O tarifaço anunciado pelos Estados Unidos pode afetar até US$ 11 bilhões em exportações brasileiras, o equivalente a cerca de 26% de tudo que o Brasil vende ao país norte-americano em mercadorias. A avaliação é de Fabrizio Panzini, diretor de Relações Governamentais da Amcham, que analisou os impactos da medida e defendeu a continuidade do diálogo bilateral em entrevista ao CNN 360°.

Impactos diretos nas empresas e na cadeia produtiva

Panzini explicou que a tarifa de 25% é específica para o Brasil e incide sobre produtos de maior valor agregado. Isso significa que os efeitos negativos não se restringem apenas às empresas exportadoras, mas se expandem por toda a cadeia produtiva e afetam fornecedores.

“São mercadorias de alto valor agregado e que têm repercussão não apenas nas empresas que exportam, mas também em todos os seus fornecedores”, afirmou Panzini durante sua participação no programa CNN 360°.

Setores vulneráveis e desafios para o comércio

Um exemplo citado por Panzini é o setor de máquinas e equipamentos, que está fora das exceções previstas nas novas tarifas. Esse segmento depende de insumos como aço, borracha e plástico, e a interrupção das exportações para os EUA impacta não só as empresas diretamente envolvidas, mas também toda a cadeia de produção.

“Deixar de exportar uma máquina de construção ou um equipamento agrícola para os Estados Unidos afeta a empresa e todos os outros envolvidos no processo”, detalhou Panzini, ressaltando a complexidade de recuperar o mercado com outros parceiros comerciais.

Relação econômica entre Brasil e EUA

Panzini também enfatizou a importância da relação econômica entre Brasil e Estados Unidos, destacando que a maioria dos bens trocados entre os dois países envolve empresas do mesmo grupo. “É de fato um efeito maior do que a primeira medida pode aparentar”, disse, reforçando a necessidade de manter os canais de diálogo abertos.

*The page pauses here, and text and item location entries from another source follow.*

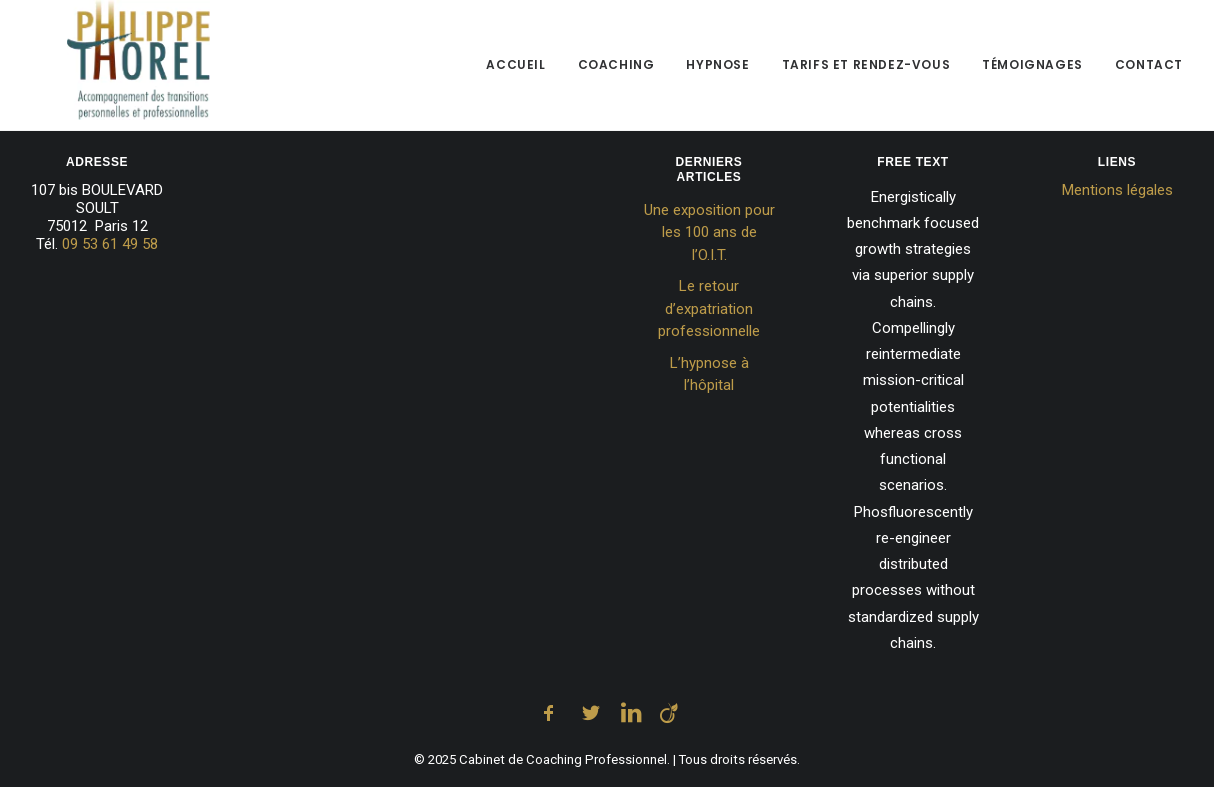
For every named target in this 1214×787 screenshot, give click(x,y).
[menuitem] (522, 70)
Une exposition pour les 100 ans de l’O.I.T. (709, 232)
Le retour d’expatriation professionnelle (709, 308)
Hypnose (717, 69)
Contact (1149, 69)
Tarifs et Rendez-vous (866, 69)
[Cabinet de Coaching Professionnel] (102, 70)
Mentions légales (1117, 190)
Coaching (616, 69)
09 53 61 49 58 (110, 244)
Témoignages (1032, 69)
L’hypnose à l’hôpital (709, 374)
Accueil (515, 69)
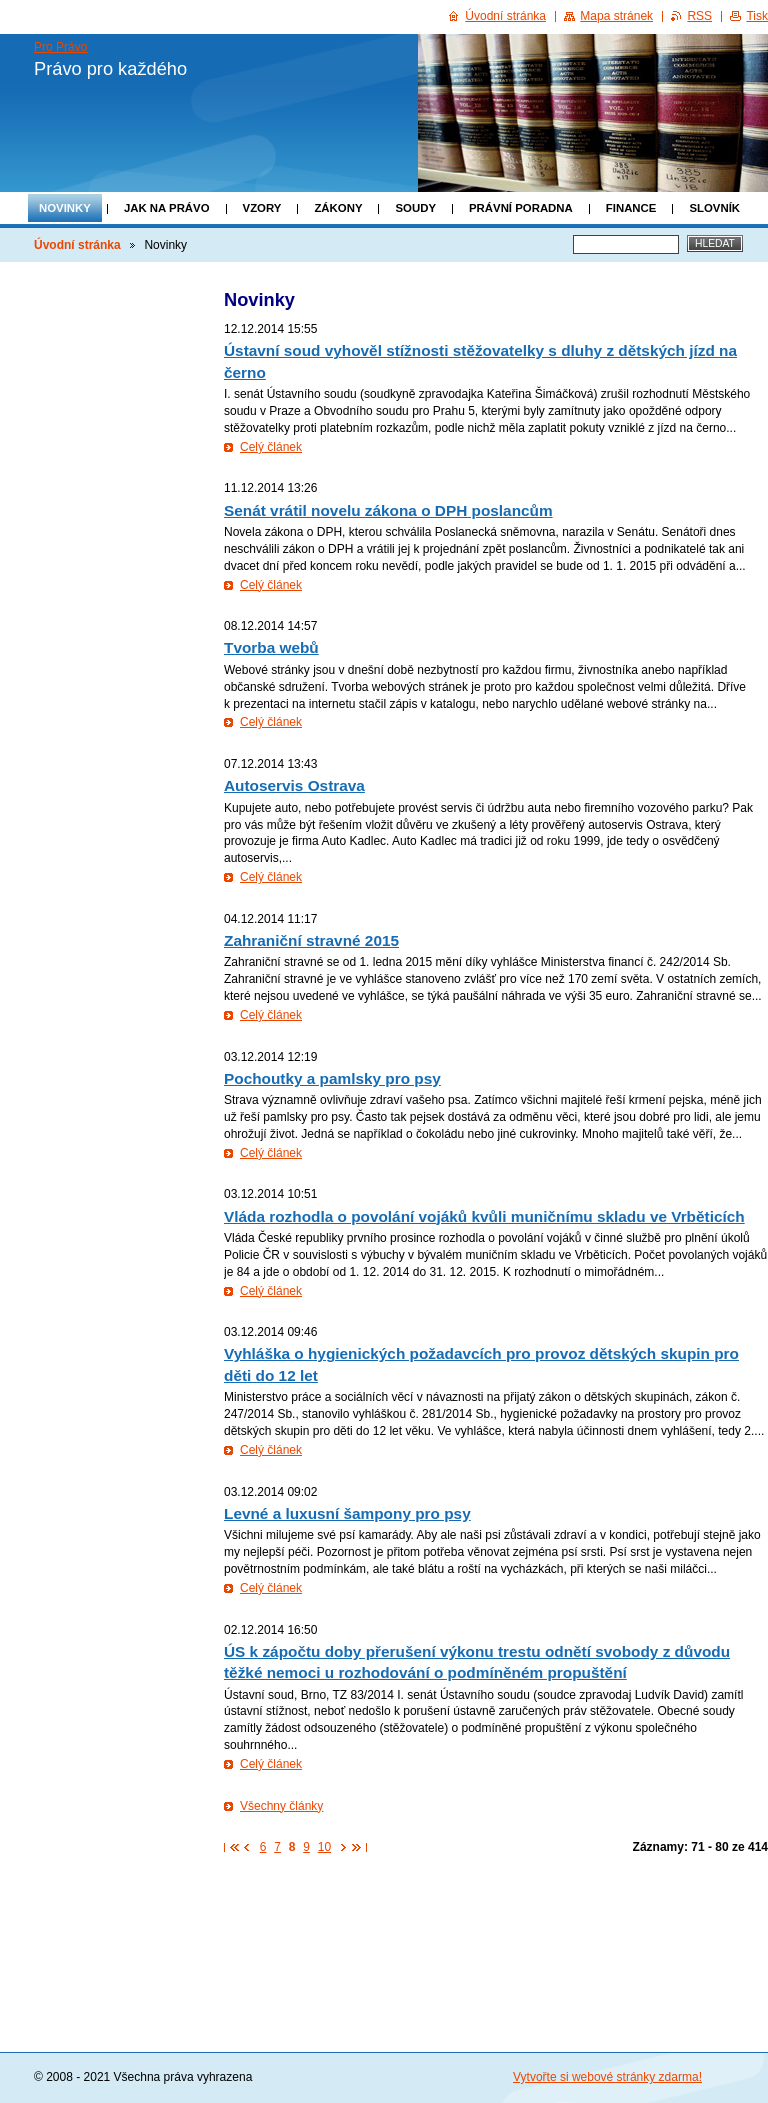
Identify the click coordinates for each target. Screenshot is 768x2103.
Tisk (757, 16)
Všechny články (281, 1806)
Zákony (338, 208)
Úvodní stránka (77, 245)
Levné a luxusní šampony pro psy (347, 1513)
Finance (631, 208)
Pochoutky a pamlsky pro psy (332, 1078)
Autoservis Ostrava (294, 785)
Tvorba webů (271, 647)
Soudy (415, 208)
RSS (699, 16)
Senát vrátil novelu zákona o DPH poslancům (388, 510)
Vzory (262, 208)
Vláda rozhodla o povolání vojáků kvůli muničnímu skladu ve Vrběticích (484, 1216)
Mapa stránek (616, 16)
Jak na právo (167, 208)
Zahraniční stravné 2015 (311, 940)
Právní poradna (521, 208)
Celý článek (271, 447)
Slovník (714, 208)
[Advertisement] (496, 1918)
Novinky (65, 208)
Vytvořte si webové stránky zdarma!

Oportunidade para negociações

Apesar das dificuldades, Panzini mostrou-se cautelosamente otimista quanto às negociações. Ele destacou que, conforme mencionado por Jamieson Greer, os Estados Unidos estão dispostos a dialogar. “Esse tempo pode ter sido curto para negociar, mas é um sinal positivo que o Brasil deve aproveitar”, disse.

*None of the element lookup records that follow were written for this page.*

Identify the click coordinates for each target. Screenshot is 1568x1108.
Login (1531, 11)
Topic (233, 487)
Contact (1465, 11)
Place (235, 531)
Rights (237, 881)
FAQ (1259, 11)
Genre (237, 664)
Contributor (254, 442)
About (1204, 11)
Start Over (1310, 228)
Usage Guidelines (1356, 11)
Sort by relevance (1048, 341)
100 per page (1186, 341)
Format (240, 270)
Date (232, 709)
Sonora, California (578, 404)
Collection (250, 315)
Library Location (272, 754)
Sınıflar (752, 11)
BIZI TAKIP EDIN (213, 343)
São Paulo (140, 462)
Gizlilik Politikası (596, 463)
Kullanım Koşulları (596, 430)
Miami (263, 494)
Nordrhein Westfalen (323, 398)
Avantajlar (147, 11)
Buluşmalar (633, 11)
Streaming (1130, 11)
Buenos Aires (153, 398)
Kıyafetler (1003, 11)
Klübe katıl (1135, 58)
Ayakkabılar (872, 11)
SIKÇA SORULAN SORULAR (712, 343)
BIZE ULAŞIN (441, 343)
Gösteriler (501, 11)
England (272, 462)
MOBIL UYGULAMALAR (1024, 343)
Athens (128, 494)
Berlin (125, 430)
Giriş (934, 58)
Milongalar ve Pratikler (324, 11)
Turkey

Urgência no diálogo técnico

Em relação à influência do calendário eleitoral brasileiro sobre as negociações, Panzini defendeu a necessidade de restabelecer o diálogo técnico o mais rápido possível. Ele acredita que, apesar das tensões políticas, as equipes de comércio dos dois países estão avançando nas conversas e que a continuidade desse diálogo é fundamental para alcançar progressos.